E l’Europa? Ancora una volta è ai margini dei grandi processi internazionali?
L’Europa non è stata abbastanza coraggiosa, sì. Questa però non deve diventare una scusa per attaccarla, ma una spinta per farla diventare sempre più un soggetto politico, con una politica estera unitaria. E per avere ciò servono leader nazionali forti, ma anche dotati di visione internazionale.
Il presidente francese Macron, ora in difficoltà in patria col governo nazionale, era uno di questi?
La Francia vive una stagione complessa per la quale non c’è da gioire. Mi auguro quindi che si possa risolvere, pure qui al di là del fatto che sia un leader simpatico o antipatico. Non possiamo fare, insomma, il sorrisino alla Sarkozy, non è così che si vive in una comunità: convergere tutti verso valori condivisi e agire di conseguenza è la quintessenza dello spirito europeo.
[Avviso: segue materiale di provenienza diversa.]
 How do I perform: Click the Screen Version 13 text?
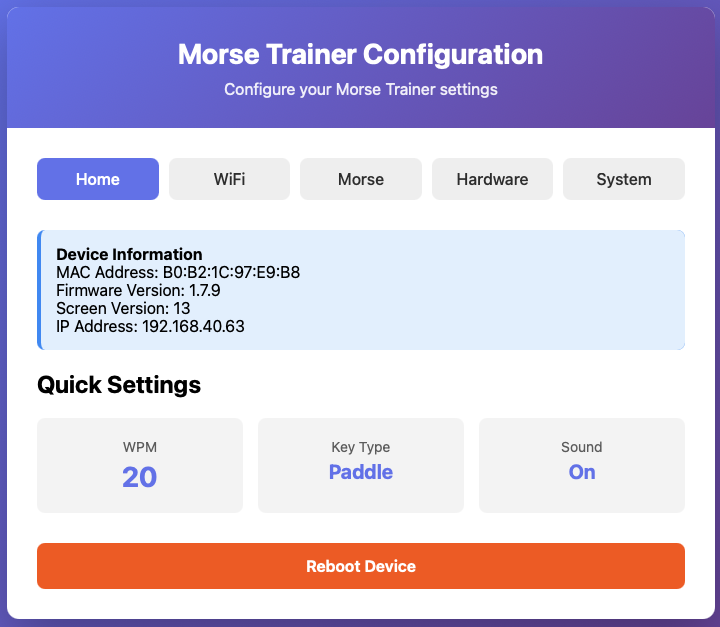point(123,308)
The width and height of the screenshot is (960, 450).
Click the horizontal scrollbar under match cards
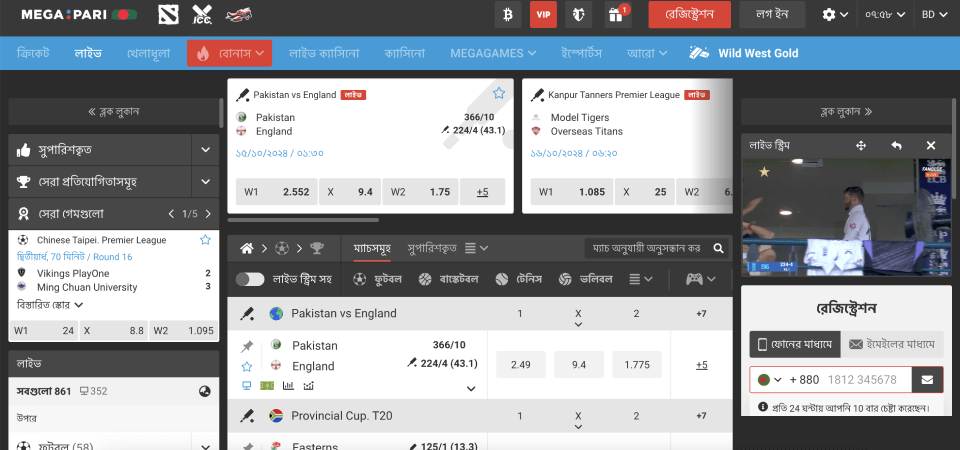[x=304, y=219]
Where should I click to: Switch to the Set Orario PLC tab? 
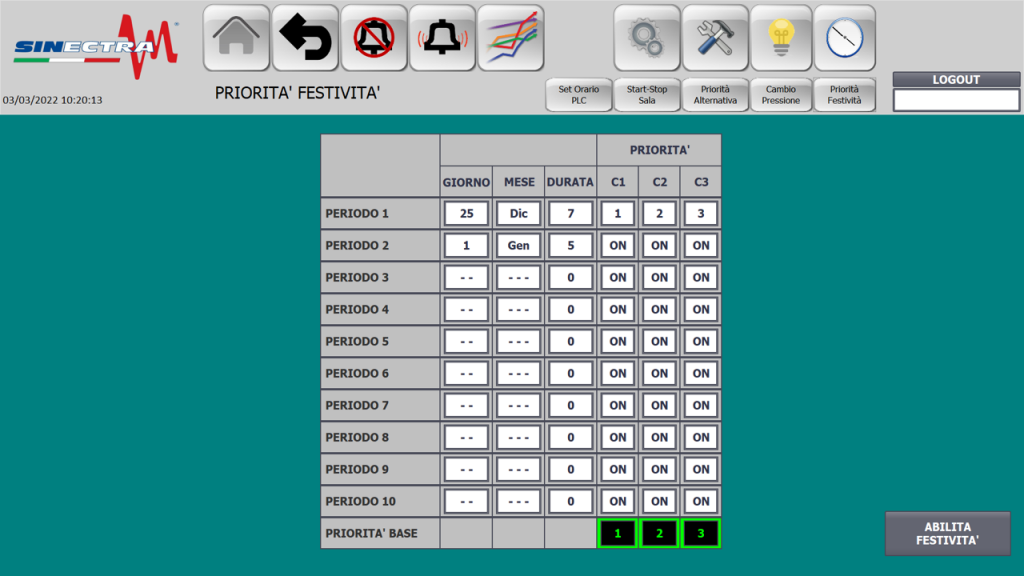point(578,95)
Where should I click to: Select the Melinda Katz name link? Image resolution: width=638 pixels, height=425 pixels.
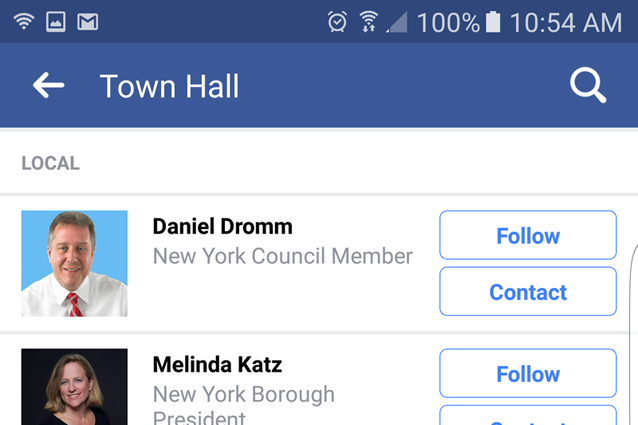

E l’Ucraina? II presidente Zelensky ha detto che ora Trump, volendo, può fermare anche la Russia. La vede così anche lei?
La pace in Ucraina mi pare ancora lontana Spero però che si possa compiere qualche passo in avanti, tenendo presente che Putin punta sempre a conquistare nuovi territori, che vuole mostrare ai russi che non cede e che ha un problema serio di transizione dall’economia di guerra che ha messo su in questi anni e anche di gestire connazionali che, da soldati, guadagnano fino al triplo del normale.
Per chiudere veniamo al caso di Alberto Trentini, il cooperante veneziano detenuto da 11 mesi nelle carceri venezuelane. Ci sono sviluppi?
Trentini ha potuto chiamare i giorni scorsi per la terza volta sua madre e ha rassicurato sulle sue condizioni. Ci auguriamo che possa avere visite consolai in modo regolare e che possa uscire dal carcere quanto prima. Non è facile, ma stiamo facendo il possibile per arrivare al risultato.